Given records below:
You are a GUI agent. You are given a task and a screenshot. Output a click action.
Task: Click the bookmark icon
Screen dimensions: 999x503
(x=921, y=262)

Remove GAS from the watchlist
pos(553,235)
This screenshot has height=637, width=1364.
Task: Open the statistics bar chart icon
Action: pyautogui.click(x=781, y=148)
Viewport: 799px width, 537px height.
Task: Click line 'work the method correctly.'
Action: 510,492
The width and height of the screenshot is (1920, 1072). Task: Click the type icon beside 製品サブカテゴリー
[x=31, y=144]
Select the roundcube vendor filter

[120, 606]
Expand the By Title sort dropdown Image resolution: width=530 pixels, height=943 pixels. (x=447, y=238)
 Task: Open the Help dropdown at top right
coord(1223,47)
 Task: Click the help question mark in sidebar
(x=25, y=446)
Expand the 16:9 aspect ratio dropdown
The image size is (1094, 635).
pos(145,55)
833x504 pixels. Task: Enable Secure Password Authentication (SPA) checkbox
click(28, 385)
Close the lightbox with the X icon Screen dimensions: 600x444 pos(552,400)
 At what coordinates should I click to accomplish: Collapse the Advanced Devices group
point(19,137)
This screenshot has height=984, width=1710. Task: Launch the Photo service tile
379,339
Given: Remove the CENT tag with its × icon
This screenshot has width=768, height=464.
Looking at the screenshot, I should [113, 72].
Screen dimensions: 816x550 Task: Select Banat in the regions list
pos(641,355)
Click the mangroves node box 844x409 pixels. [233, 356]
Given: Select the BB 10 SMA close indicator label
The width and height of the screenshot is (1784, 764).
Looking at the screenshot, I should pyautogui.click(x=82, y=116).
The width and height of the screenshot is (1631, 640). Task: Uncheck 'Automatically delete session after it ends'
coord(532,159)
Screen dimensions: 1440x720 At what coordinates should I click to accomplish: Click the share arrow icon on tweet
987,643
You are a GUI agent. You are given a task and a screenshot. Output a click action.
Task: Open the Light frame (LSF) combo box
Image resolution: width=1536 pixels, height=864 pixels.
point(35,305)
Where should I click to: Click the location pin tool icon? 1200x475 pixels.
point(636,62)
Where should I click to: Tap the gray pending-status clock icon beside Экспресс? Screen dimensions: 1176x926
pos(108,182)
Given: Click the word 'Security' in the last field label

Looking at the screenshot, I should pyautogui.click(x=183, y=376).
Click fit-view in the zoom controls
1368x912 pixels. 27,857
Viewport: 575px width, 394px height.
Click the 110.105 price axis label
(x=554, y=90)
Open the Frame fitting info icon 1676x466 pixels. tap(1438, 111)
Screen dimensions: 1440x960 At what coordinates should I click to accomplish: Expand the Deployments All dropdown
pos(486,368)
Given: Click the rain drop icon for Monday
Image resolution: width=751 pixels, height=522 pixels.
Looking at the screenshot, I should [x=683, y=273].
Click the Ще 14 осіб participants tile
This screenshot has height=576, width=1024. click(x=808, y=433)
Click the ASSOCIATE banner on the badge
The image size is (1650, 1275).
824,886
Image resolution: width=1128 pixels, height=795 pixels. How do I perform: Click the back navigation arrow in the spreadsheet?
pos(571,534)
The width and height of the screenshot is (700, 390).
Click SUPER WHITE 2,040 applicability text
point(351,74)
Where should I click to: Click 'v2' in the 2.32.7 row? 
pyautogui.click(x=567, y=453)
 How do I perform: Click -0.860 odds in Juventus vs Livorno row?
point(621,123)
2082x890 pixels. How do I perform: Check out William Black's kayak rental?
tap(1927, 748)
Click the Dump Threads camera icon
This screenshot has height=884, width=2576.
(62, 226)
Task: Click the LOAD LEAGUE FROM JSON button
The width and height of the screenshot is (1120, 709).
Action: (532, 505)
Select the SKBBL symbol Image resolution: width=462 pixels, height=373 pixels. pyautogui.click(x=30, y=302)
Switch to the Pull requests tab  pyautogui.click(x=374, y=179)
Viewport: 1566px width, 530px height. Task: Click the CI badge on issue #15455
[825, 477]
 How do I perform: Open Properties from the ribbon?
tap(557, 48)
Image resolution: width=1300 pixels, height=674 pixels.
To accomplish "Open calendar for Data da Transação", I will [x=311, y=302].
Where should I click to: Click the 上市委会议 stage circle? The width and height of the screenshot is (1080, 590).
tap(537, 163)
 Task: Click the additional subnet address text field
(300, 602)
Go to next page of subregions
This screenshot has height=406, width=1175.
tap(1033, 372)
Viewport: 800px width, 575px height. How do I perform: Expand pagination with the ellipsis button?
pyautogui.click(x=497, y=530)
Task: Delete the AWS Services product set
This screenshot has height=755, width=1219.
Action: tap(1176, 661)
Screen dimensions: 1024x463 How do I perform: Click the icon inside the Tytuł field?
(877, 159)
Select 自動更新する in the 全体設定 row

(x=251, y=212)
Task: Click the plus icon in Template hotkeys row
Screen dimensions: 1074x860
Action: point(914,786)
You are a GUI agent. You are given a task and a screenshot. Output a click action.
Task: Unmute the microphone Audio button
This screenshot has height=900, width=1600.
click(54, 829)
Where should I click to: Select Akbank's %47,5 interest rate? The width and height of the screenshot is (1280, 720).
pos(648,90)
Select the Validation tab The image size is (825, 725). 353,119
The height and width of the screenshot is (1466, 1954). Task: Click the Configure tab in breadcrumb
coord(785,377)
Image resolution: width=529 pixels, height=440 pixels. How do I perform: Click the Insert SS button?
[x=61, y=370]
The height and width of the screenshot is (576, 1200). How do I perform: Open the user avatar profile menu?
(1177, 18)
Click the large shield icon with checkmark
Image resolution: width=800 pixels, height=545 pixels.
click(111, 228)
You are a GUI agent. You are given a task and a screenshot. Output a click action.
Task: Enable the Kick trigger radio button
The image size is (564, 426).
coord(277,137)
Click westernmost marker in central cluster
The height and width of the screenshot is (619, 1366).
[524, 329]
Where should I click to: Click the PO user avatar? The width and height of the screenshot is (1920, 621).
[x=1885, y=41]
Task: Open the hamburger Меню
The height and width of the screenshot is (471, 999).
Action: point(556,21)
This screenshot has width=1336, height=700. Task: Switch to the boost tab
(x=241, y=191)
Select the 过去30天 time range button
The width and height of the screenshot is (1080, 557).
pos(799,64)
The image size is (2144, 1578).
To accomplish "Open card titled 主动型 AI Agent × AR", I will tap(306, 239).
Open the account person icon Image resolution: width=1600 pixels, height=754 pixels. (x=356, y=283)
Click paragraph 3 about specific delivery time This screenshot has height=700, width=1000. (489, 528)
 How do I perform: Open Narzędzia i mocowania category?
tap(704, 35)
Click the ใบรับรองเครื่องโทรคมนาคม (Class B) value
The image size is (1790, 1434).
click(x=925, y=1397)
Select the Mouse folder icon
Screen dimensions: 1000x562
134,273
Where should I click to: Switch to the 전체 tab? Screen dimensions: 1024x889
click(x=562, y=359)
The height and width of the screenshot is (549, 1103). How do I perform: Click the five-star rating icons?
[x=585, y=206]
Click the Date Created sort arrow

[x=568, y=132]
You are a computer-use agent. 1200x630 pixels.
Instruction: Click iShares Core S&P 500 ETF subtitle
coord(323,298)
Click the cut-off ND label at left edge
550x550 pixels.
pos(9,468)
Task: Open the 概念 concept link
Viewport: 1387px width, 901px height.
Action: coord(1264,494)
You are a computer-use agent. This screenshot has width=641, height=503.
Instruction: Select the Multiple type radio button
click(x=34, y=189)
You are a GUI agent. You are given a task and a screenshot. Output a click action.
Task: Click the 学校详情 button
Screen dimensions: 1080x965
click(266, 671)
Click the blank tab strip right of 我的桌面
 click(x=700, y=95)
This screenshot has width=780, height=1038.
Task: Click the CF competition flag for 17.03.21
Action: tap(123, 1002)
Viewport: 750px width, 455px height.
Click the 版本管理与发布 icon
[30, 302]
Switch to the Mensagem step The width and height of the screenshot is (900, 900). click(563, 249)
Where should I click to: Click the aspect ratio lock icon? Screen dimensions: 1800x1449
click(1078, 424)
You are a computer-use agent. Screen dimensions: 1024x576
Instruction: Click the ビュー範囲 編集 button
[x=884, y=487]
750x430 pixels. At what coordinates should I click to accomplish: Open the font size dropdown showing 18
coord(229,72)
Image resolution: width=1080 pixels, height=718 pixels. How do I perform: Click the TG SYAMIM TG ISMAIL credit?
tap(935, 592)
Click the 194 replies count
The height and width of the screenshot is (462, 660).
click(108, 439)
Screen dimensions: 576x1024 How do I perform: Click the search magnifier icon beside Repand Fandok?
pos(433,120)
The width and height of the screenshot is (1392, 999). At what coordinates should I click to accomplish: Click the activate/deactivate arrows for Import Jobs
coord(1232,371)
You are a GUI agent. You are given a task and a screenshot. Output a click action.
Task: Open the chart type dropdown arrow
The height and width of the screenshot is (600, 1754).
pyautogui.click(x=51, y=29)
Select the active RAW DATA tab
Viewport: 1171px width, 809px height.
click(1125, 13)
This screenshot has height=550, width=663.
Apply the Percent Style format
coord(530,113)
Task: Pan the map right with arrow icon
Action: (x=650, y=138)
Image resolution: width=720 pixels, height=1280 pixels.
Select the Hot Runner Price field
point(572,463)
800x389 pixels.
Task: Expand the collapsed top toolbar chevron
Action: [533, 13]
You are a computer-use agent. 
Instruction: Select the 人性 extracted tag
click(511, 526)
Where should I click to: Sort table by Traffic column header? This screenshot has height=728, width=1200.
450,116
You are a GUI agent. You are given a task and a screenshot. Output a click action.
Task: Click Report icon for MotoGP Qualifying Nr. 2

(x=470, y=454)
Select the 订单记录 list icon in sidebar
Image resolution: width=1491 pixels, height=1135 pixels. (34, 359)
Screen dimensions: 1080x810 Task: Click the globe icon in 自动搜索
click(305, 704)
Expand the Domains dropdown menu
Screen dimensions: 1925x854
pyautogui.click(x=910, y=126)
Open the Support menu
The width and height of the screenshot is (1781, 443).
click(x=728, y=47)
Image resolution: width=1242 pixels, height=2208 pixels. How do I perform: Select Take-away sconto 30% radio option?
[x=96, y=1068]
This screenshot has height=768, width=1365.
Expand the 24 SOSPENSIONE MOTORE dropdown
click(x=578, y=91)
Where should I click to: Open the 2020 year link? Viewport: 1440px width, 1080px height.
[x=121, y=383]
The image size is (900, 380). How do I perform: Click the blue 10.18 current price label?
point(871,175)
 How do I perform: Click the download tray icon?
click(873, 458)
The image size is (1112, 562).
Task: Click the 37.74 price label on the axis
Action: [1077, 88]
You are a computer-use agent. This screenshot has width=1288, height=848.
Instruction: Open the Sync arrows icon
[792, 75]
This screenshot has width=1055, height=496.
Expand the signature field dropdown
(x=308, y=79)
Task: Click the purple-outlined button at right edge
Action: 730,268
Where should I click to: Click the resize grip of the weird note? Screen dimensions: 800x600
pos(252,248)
End of Given records.
## Exercise description
Please show every line of the entries above that contains the word "computer".

## Your response
You are a computer-use agent. 1200x630 pixels.
You are a computer-use agent. This screenshot has width=641, height=503.
You are a computer-use agent. Screen dimensions: 1024x576
You are a computer-use agent. 
You are a computer-use agent. This screenshot has width=1288, height=848.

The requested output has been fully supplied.